United States District Court, W.D. Tennessee, Western Division

November 7, 2019

RUVYE COWLEY, Plaintiff,
v.
EQUIFAX INFORMATION SERVICES, LLC; TRANS UNION, LLC; ROYAL FURNITURE COMPANY; AND UNITED CONSUMER FINANCIAL SERVICES COMPANY, Defendants.

          ORDER GRANTING DEFENDANT'S MOTION FOR SUMMARY JUDGMENT

          THOMAS L. PARKER UNITED STATES DISTRICT JUDGE

         Defendant United Consumer Financial Services Company (“UFCSC”) moves for summary judgment on Plaintiff Ruvye Cowley's claims against it under the Fair Credit Reporting Act, 15 U.S.C. § 1861s-2(b). (ECF No. 71.) UCFSC also moves for summary judgment on its Counterclaim for breach of contract. (Id.) For the reasons below, this Court GRANTS UCFSC's motion for summary judgment on Plaintiff's claims and GRANTS UCFSC's motion for summary judgment as to only liability on its breach of contract claim. And the Court will decide the amount of damages owed to Defendant later.

         BACKGROUND

         I. Undisputed Facts and Procedural History

         Unless otherwise stated, these facts, taken from the Parties' statements of undisputed material facts, are undisputed. In March 2016, Plaintiff entered into a Retail Installment Contract/Security Agreement (“Agreement”) with UCFSC. (ECF Nos. 75 at PageID 502; 78 at PageID 530.) Under the Agreement, UCFSC provided Plaintiff with $1, 400.00 in consumer financing and, in return, Plaintiff agreed to make 24 monthly payments of $72.04 to repay the principal plus interest. (ECF Nos. 75 at PageID 503; 78 at PageID 531.)
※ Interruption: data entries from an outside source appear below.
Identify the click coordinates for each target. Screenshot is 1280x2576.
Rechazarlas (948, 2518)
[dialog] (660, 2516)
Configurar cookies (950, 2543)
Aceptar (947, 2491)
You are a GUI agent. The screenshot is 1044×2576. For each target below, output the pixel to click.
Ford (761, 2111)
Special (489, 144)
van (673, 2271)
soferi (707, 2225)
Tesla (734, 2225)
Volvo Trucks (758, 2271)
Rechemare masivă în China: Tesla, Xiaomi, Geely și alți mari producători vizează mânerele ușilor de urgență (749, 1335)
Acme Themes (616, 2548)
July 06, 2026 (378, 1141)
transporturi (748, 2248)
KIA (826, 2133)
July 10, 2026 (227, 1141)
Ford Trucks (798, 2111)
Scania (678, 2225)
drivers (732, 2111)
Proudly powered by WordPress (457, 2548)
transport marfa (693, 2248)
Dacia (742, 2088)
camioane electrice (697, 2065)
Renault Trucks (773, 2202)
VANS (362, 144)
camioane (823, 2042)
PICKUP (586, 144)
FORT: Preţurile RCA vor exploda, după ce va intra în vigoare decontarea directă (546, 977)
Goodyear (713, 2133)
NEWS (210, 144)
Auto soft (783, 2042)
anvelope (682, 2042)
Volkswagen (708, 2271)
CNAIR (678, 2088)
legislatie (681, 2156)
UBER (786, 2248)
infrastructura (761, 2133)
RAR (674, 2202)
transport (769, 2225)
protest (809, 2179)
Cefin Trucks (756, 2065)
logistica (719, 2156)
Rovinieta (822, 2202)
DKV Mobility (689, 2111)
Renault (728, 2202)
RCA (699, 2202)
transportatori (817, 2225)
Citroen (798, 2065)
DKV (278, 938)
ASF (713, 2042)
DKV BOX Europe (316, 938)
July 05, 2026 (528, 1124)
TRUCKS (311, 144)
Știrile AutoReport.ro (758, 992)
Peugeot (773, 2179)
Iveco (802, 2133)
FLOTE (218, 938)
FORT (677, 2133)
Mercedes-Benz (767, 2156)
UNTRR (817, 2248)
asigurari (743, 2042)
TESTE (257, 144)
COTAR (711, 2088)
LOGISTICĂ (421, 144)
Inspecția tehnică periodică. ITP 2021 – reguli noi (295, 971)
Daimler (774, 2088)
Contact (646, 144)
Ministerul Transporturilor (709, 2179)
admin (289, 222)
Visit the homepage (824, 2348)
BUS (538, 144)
         Yet Plaintiff failed to timely pay the amounts owed and UCFSC accelerated the debt under the Agreement. (ECF Nos. 75 at PageID 503; 78 at PageID 531.) UCFSC claims that Plaintiff owes a balance of $867.68, (ECF No. 75 at PageID 503), but Plaintiff is not so sure. She denies the amount, claiming she needs to obtain discovery to determine the amount of the balance. (ECF No. 78 at PageID 531.) That brings us to the credit report.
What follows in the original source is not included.